__Supplied passage__:
---
1.2 GW: A powerhouse multi-project series

Regional renewable power play in East Africa

East African map showing the Great Lakes of Africa
East Africa’s Great Lakes in 10 East African countries

Hydragas plans a 600 MW power project series. Our plan is to develop half Lake Kivu’s potential into a regional energy powerhouse. The lake’s optimal production potential is 600 MWe of negative-carbon, gas-to-power for 50 years.

In addition, the Ruzizi River outflow cascade potentially adds 576 MW of hydro power. The gas option earns $60 B in lifetime revenues before it begins to deplete.

But adding its hydro potential can expand the output to almost 1200 MW. The hydro output potential continues indefinitely, although it is limited seasonally. Power revenues can reach $100 – 120 Billion over these 50 years, depending on tariffs. We expect feed-in tariffs to be 50% lower than before, when replacing diesel-fired temporary power.

But Hydragas’s potential output is higher than competitors. Our design produces more gas , of better quality, than any other operator. Its smart process innovation has better methane recovery. The efficiencies of extraction are key. So efficiency enables the company to reduce the cost of power. It places it among the lowest in the region. However, Hydragas can sell power to the grid at under half Rwanda’s retail price, with good returns.

The project series & Rwanda’s power mix

Diesel-fired temporary power presently supplies 50% of demand. Diesel therefore governs Rwanda’s retail power price calculation. This is true as long as it remains Rwanda’s main power source. But Hydragas can build 2-3 x 50 MW projects in five years. These would produce 150 MW to the grid. In the five years gas power can displace all the temporary diesel and HFO-fueled generation. This temporary power is presently the most expensive source. Gas should relegate diesel/HFO to a standby or peaking-power only.

Hydragas can continue to make similar investments, up to the limits of the lake’s capacity. This project series can fulfill the balance of new power demand, for up to 20 years. Rwanda and DRC each hold 50% of the rights on the lake’s resource use. Each country can beneficially extract 300 MW from its share. This depends on several key equipment choices.

This incremental supply would come from an internally-sourced, renewable, bio-genic, low-carbon methane resource. Thus both economies can cut their import bill for liquid fuels by 50% in the process. Hydragas plans to similarly develop gas concessions and power supply agreements in the DRC. The DRC development should be able to parallel that of Rwanda in terms of output.

Project series & East Africa Power Pool

In East Africa, some 2000-3000 MW of temporary diesel power has been in use for over a decade. It costs in the range of USc 25-30/kWh. We may assume that Kivu power enters that export market soon. If so, it can benefit from exporting power at premium rates. For as long as power generation exceeds country needs, it can export the surplus very profitably.
---
__Extracted information__:
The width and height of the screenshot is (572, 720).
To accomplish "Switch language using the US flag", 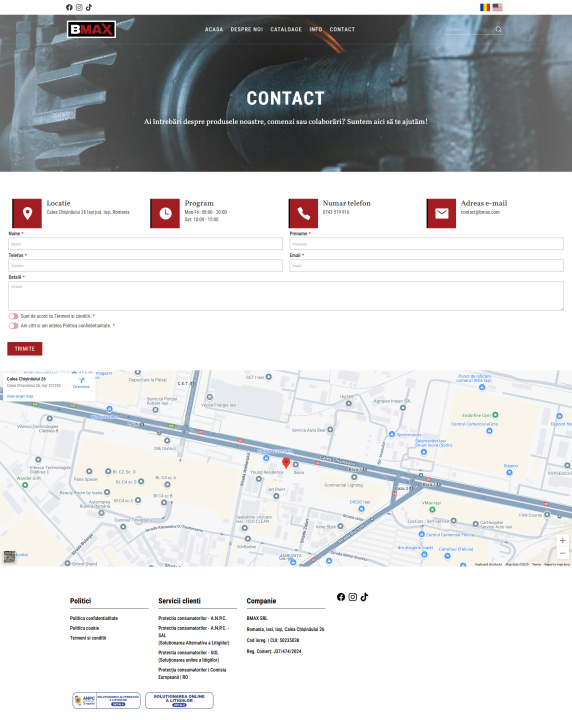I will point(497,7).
---
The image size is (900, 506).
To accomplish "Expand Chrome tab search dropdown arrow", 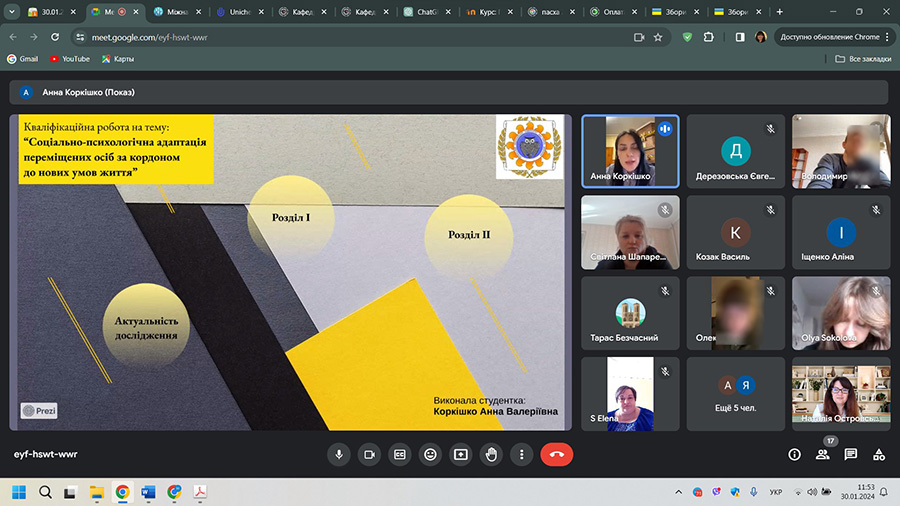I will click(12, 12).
---
Print the passage of the Lake Kivu power text that runs from "Hydragas can continue" to "key equipment choices.", word for word.

Hydragas can continue to make similar investments, up to the limits of the lake’s capacity. This project series can fulfill the balance of new power demand, for up to 20 years. Rwanda and DRC each hold 50% of the rights on the lake’s resource use. Each country can beneficially extract 300 MW from its share. This depends on several key equipment choices.